Пианист жестко сверкнул на него глазами.
-- То отношение, что, когда Лидия Юрьевна говорила с вами вчера, письмо, в котором я умолял ее стать моею женою, лежало, быть может, у нее под подушкою... А она все-таки играла пред вами трагедию обольщенной, брошенной, заставила вас считать меня мерзавцем!.. Да разве бы я позволил себе сойтись с нею, с девушкою, если бы не считал ее уже своею женою? Она десятки раз играла вопросом о нашем браке, десятки раз обнадеживала, десятки раз брала слово назад... она треплет меня, как шлейф своего платья, по грязи и пыли, и я бессильно тащусь за нею, как истрепанный шлейф... Насильно женить меня на Лидии?! Да нате: устройте мне, чтобы она вышла за меня замуж, создайте мне это унижение, это рабство, этот позор на всю жизнь, -- и я закабалю вам всего себя: весь мой талант, все мои концерты, все мои композиции... Вы взялись меня женить! Так вот же: читайте, читайте, что пишет моя "оскорбленная невеста"...
Милый Жозь, -- прочел Квятковский на голубой с серебряными звездами бумаге, пропитанной острыми духами, -- пожалуйста, не глупи. Шутка, хотя бы и трагическая, всегда шутка, и серьезные последствия для нее необязательны. Благодарю тебя (в который раз) за честь и отказываюсь от нее решительно. Ну какой ты "законный супруг", сам подумай. Закрепощать тебя не имею ни малейшего желания, равным образом и самой мне ничуть не улыбается перспектива целую жизнь цепляться за тебя и купаться в блеске твоего таланта как "жене знаменитости". У каждого из нас своя дорога, по ней и пойдем. За минуту слабости и за нашатырь прошу извинения и, с своей стороны, не имею к тебе никаких обид и претензий, -- тем более, что предположение о некотором существе в проекте оказалось плодом моей мнительности... Итак, расстанемся друзьями, а когда-нибудь друзьями и встретимся? Sans rancune, monsieur? {Забудем прошлое, месье? (фр.).}
Твоя Л.
-- Дай мне!-- Бурст, -- красный как свекла, -- вырвал листок из рук Квятковского.
-- Да, ее рука...
-- Подлогами я тоже не занимаюсь, -- сухо возразил Мауэрштейн.
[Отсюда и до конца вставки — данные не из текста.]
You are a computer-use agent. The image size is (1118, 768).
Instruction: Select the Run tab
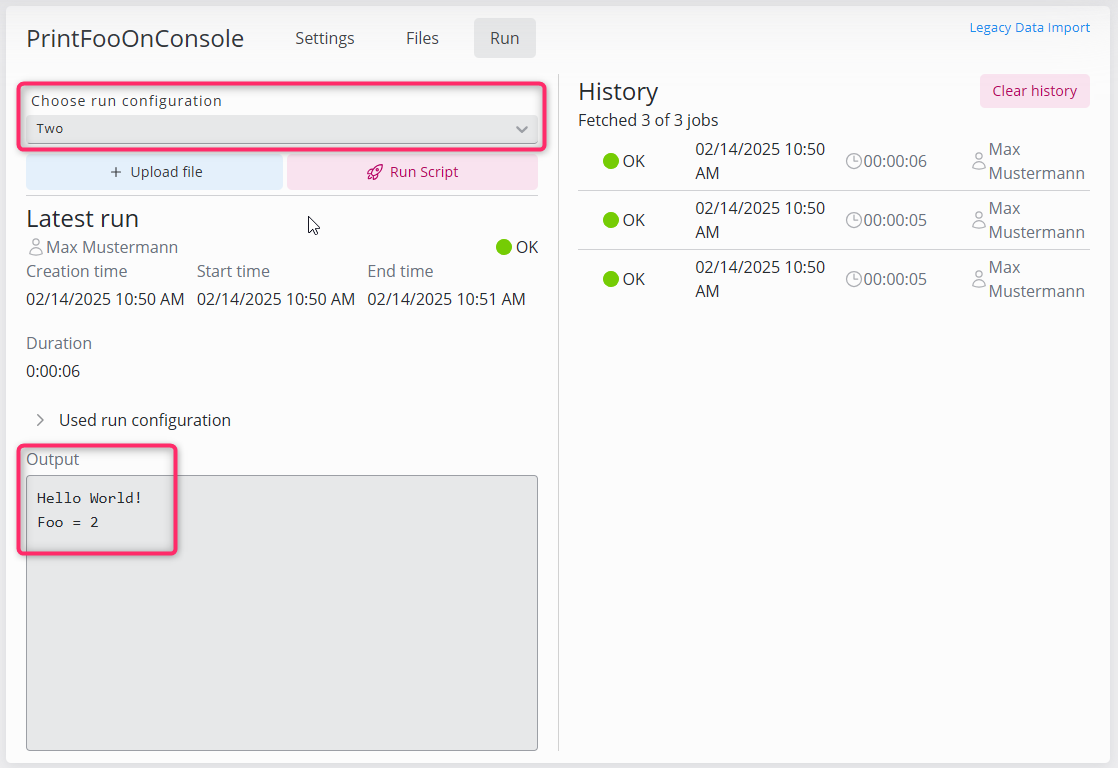tap(504, 38)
-- Тогда... для какого же черта...
-- Истеричка!-- печально сказал пианист.
Квятковский ухмыльнулся.
-- Да... это, конечно... извинение...-- сказал он.-- Ну и шум...
-- Шум?!
-- Вы вот, господа, запутались, а я только теперь начинаю разбираться... Шум понадобился нашей Лидии Юрьевне, крик, гвалт и бенгальский огонь романического скандала... Ведь она, я слышал, вышла из школы и подписала контракт куда-то в поездку по провинции?
-- Да, -- сказал Мауэрштейн, -- и я должен был с нею встретиться в своем турне... Нарочно заставил своего импрессарио включить ее город в мой маршрут... Пришлось даже сделать этому плуту кое-какие уступки в условиях... понял, что меня туда тянет каким-то магнитом...
-- Шум!..-- продолжал Квятковский.-- Поверьте, что шум и -- ничего, кроме шума... ну, пожалуй, немножко истерики... Наплывает в общество новая женская порода -- влюбленных в шум вокруг своего имени, геростратиц, что ли, или алкивиадов женского пола... Дебютирует госпожа Мутузова. Ну что такое, кто такая, кому нужна просто госпожа Мутузова? кто говорит о госпоже Мутузовой? кто пойдет смотреть госпожу Мутузову, о которой никто не говорит? Стало быть, надо сделать, чтобы заговорили, -- и, молодчина!-- сделала... Сегодня ведь вся Москва, конечно, кричит уже о молодой талантливой ученице драматических курсов, которая отравилась, потому что ее обольстил знаменитый Мауэрштейн... Вот, выздоровеет она, покажется в публике, -- ну две три prud'ки {Зд.: ханжи (фр.).}, может быть, не поклонятся ей при встречах, падшая!.. Зато -- сколько участливых, любопытных, жадных взглядов: "Мутузова? Ах, это та, что травилась?.. с которою Мауэрштейн?.. А ведь преинтересная, действительно: неудивительно, что Мауэрштейн наделал глупостей... Что-то роковое, печать страдания и таланта..." Ха-ха-ха! Я уверен, что Лидочкин антрепренер уже получил телеграмму о приключении и прыгает козлом от радости, что заполучил этакую благодать -- ingenue dramatique {Юная простушка, инженю (фр.).}, обольщенную самим Мауэрштейном! Какая она актриса, -- это еще бабушка надвое говорила, зато выйдет на сцену сразу в нашатырном ореоле... Нет, Лидочка не глупа! Она у нас с расчетцем! Весьма не глупа!..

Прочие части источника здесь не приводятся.